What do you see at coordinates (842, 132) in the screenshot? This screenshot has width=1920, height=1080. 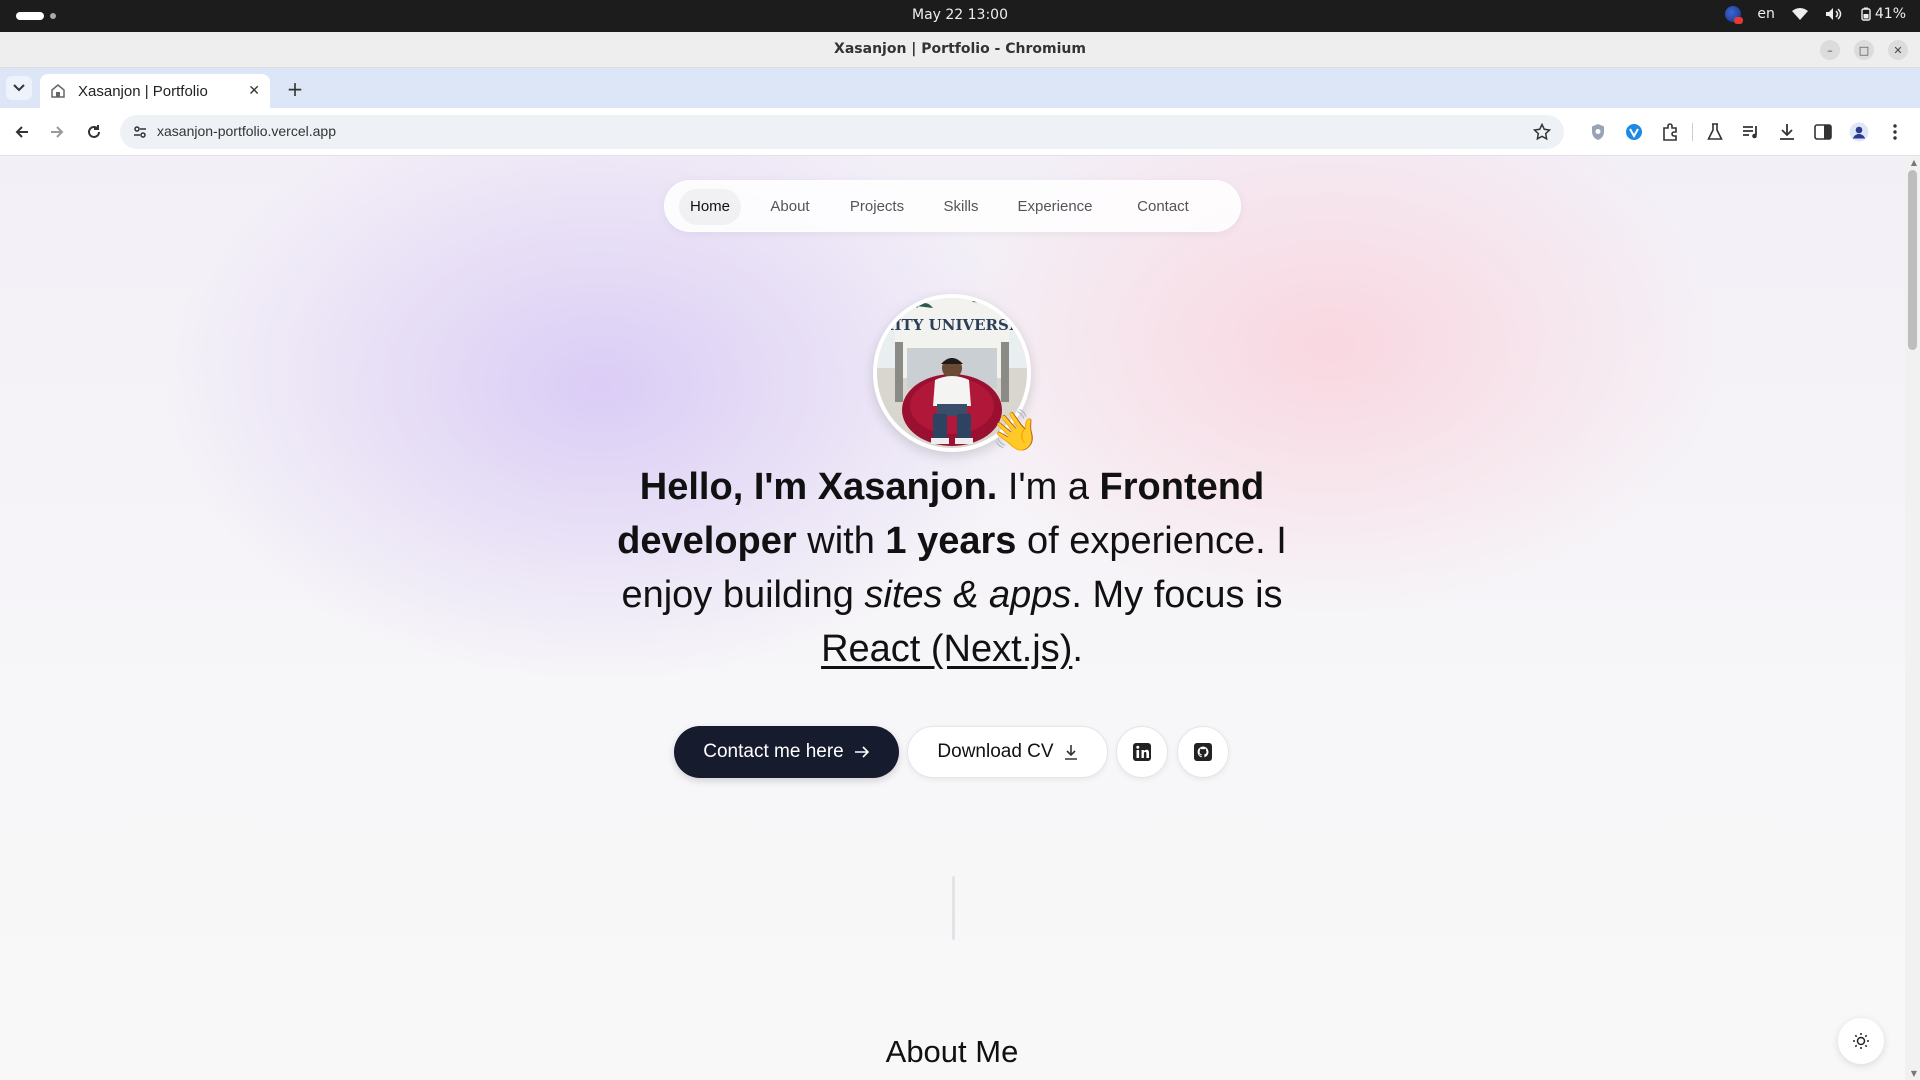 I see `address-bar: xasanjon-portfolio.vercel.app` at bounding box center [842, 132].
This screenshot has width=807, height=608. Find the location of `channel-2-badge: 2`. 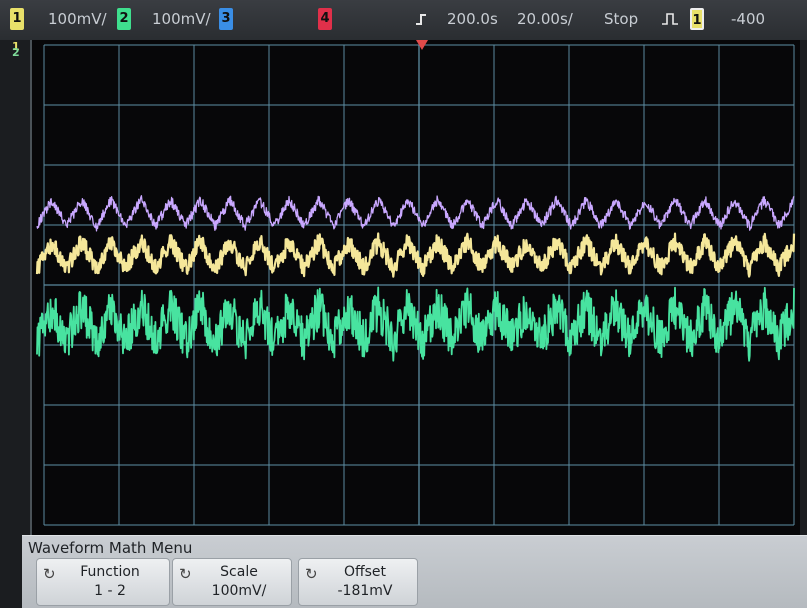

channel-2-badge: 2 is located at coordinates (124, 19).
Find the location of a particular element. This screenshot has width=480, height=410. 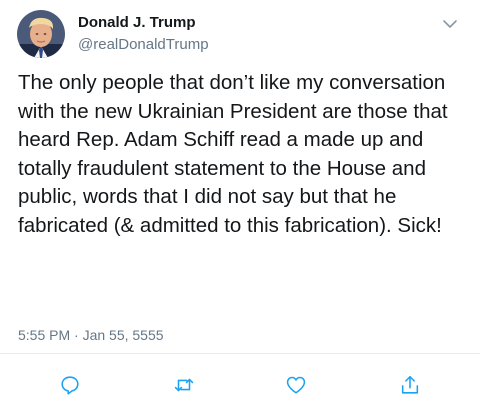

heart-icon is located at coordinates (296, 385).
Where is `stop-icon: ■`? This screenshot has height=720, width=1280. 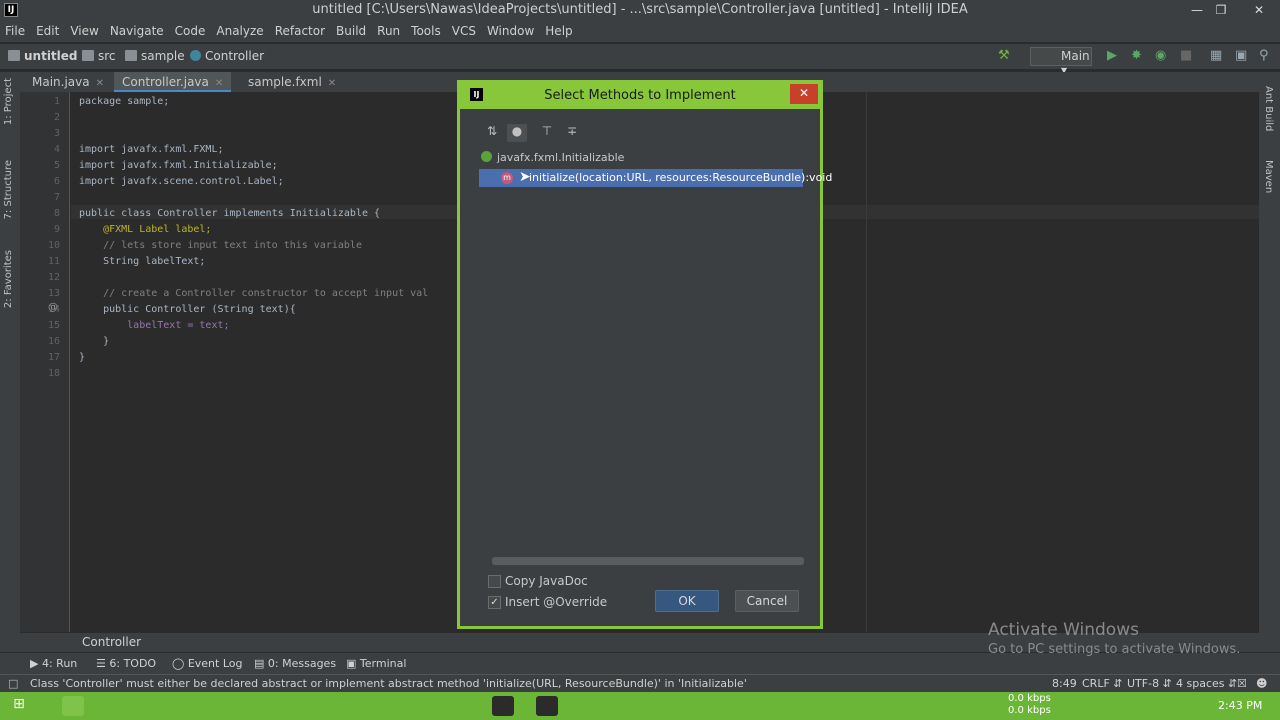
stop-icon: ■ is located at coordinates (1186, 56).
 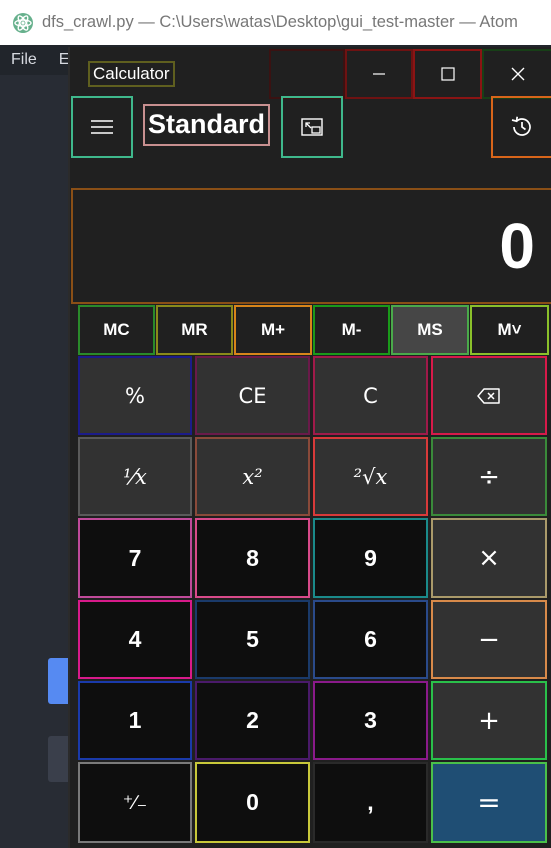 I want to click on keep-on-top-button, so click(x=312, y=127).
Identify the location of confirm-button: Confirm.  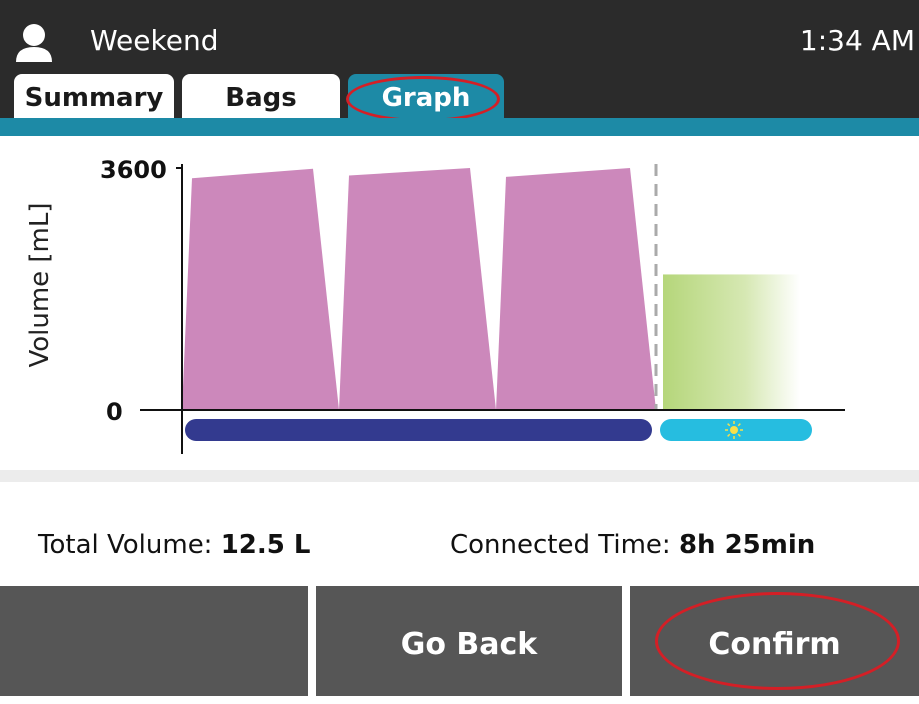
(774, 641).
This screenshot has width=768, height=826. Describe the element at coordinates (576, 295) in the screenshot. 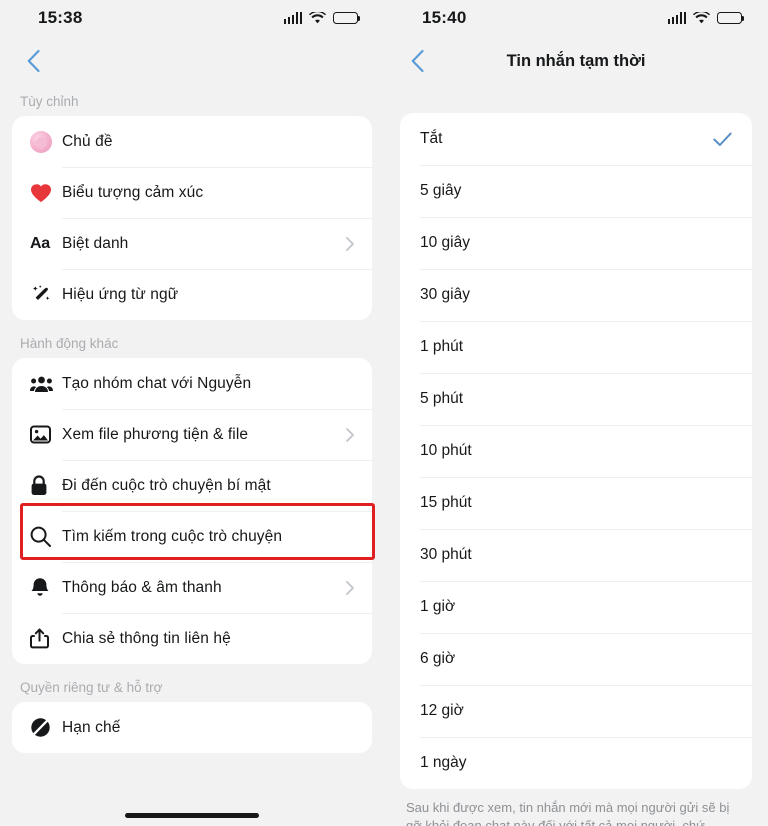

..............................

Rewrite the part of the records above that opens with the line containing "has height=720, width=1280." and runs through the end of the records as a JSON list of strings, one string per line, with blank lines skipped. Leave the pictures out.

__Final answer__
[
  "Where is `stop-icon: ■`? This screenshot has height=720, width=1280. ",
  "stop-icon: ■ is located at coordinates (1186, 56).",
  "  I want to click on keep-on-top-button, so click(x=312, y=127).",
  "Identify the location of confirm-button: Confirm.  ",
  "(774, 641).",
  "This screenshot has width=768, height=826. Describe the element at coordinates (576, 295) in the screenshot. "
]